Perhaps one should emphasise, that models of pseudo-random generators are models of uniform random generators,
Yes, it says so in the concept documentation, which the reader is told to look at first, although the "emphasis" is rather weak, IMHO.
I just feel that the whole concept of "concepts" and "models" is not so easy to grasp, and thus I think it would be beneficial to say things several times.
and that also for example uniform_int yields a model of a uniform random generator.
Not quite. uniform_int models a uniform distribution over which random number generators should generate random numbers. variate_generator is the front-end number generator that applies the distribution constraint to the base random number generator.
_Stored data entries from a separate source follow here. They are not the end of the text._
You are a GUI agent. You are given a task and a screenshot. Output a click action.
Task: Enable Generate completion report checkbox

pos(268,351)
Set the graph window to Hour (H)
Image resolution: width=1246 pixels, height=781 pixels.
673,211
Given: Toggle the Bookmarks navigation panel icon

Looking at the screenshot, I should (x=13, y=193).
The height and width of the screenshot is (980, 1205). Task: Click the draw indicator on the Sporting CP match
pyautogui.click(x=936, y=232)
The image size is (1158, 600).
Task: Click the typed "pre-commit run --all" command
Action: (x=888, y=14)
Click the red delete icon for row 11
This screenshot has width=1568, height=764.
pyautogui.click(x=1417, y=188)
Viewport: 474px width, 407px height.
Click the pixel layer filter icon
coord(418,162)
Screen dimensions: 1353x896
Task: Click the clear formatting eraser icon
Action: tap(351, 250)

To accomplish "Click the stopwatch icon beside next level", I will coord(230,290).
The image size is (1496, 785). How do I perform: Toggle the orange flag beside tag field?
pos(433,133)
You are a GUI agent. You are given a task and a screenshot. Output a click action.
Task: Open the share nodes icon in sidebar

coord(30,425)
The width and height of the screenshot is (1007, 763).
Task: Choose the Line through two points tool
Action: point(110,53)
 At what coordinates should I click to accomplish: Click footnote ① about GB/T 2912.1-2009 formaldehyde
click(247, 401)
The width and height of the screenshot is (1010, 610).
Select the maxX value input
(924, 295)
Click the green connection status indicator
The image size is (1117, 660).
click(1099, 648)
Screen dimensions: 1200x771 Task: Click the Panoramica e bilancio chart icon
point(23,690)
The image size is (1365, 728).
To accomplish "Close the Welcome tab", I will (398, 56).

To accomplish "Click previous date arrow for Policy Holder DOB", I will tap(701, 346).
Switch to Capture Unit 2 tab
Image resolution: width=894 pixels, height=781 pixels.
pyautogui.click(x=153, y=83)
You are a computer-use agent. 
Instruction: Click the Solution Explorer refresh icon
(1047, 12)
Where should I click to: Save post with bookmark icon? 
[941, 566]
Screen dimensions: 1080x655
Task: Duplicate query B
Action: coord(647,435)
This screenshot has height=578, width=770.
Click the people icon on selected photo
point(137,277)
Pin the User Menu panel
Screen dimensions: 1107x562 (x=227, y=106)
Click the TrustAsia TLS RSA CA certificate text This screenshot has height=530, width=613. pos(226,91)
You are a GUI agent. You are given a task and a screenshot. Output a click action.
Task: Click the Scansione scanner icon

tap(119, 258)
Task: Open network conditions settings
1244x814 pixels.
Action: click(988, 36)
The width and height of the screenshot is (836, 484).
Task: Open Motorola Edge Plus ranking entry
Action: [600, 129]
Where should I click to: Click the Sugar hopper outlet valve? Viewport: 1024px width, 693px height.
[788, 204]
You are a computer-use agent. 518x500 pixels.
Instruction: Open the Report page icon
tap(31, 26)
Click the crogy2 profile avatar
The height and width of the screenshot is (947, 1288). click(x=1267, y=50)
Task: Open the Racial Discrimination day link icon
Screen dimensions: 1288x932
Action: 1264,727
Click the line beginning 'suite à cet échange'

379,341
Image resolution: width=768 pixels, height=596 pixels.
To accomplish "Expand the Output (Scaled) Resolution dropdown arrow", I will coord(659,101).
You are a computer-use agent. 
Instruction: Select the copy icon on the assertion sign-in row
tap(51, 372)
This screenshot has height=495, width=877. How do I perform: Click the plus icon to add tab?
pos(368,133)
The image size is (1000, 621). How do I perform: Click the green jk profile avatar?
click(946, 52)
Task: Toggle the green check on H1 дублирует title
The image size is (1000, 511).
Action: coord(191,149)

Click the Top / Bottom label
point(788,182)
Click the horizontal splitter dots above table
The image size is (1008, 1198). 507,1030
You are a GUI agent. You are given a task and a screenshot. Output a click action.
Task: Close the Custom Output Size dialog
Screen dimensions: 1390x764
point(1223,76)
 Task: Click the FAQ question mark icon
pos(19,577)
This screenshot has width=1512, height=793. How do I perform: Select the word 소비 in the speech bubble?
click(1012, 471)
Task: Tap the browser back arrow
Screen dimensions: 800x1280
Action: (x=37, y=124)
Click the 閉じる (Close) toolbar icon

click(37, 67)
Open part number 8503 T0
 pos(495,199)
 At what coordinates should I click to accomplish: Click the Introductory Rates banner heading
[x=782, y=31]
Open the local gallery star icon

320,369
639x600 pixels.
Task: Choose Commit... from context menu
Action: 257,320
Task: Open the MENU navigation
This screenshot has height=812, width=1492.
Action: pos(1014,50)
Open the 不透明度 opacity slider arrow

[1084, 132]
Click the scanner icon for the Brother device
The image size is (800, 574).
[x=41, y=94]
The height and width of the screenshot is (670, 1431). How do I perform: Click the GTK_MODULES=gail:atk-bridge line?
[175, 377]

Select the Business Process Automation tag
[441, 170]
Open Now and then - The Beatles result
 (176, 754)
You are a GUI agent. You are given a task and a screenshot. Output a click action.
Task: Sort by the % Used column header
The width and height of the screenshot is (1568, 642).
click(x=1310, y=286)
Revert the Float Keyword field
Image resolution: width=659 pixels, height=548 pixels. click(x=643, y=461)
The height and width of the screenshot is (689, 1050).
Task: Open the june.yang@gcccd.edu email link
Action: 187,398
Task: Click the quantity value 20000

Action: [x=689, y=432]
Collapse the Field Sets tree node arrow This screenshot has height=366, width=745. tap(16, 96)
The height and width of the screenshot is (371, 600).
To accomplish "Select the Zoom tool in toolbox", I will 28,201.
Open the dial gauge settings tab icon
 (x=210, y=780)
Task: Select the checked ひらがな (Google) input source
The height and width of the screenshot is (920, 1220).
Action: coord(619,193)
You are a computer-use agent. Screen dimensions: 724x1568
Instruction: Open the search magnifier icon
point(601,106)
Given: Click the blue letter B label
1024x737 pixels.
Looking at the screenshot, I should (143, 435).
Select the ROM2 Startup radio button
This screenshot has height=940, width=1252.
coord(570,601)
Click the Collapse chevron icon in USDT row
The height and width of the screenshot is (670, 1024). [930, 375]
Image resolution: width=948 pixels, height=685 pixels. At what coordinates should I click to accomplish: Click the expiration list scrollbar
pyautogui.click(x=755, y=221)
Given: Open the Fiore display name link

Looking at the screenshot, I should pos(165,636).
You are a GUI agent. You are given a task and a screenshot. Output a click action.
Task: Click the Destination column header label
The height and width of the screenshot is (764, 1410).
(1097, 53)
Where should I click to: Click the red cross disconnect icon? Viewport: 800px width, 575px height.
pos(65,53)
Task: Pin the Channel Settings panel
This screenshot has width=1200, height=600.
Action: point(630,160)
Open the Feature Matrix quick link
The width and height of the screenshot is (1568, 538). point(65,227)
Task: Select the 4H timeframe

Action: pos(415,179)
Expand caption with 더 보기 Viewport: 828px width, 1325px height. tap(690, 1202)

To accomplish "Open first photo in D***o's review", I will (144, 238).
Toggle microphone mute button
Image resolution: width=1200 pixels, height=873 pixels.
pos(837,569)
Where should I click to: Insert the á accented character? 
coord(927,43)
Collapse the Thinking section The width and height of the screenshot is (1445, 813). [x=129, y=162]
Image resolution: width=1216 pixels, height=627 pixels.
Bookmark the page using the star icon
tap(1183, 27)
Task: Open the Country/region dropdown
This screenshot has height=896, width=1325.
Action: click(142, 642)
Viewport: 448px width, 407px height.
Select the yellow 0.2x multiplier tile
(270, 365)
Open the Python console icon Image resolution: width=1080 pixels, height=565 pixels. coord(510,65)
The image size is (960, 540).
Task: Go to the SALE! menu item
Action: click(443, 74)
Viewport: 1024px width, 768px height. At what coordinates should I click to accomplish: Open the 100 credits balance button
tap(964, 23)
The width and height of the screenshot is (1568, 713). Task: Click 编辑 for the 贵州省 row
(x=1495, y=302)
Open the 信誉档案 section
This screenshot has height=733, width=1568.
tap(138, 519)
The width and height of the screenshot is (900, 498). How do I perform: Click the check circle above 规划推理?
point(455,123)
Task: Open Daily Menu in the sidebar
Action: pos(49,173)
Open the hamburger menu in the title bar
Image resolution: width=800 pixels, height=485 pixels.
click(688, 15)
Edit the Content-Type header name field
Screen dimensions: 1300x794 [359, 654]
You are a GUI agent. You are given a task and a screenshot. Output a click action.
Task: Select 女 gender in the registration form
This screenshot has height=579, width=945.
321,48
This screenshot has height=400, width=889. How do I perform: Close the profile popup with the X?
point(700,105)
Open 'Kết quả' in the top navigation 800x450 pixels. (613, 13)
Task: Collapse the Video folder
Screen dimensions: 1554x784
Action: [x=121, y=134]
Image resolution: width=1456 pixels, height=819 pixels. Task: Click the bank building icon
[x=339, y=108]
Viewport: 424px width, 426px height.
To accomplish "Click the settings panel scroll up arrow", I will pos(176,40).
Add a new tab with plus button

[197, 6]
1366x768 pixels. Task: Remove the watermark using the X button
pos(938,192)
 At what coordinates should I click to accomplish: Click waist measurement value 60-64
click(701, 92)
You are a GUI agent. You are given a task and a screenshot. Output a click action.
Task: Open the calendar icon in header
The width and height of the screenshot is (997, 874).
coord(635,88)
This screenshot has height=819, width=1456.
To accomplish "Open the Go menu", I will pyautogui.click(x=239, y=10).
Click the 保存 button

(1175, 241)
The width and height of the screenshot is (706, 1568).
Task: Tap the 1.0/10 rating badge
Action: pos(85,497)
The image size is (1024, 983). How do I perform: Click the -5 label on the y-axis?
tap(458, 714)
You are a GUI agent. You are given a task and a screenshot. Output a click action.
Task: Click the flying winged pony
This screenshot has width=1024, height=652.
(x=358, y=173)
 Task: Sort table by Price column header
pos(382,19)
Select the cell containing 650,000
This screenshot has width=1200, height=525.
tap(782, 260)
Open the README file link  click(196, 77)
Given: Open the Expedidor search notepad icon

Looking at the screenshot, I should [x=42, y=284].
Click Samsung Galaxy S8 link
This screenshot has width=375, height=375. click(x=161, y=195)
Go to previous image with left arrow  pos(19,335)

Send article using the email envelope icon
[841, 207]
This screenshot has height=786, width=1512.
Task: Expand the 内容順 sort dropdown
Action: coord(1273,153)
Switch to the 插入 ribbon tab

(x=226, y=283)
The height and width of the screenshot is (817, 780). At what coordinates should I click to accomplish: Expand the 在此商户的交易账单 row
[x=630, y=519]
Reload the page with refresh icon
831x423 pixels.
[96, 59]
In the draft, section 5.1.7.1 it says, that "a uniform_int random distribution satisfies all the requirements of a uniform number generator", and I guess that means that uniform_int is a model of a uniform random generator, or?!
Inclusion of something like the above explanations into the documentation would already help a lot!
Ideally, it would be so. The problem here is when Jens Maurer will find the time; presumably he's also working on improving the above-mentioned WG21 spec and preparing for the upcoming 1.32 release.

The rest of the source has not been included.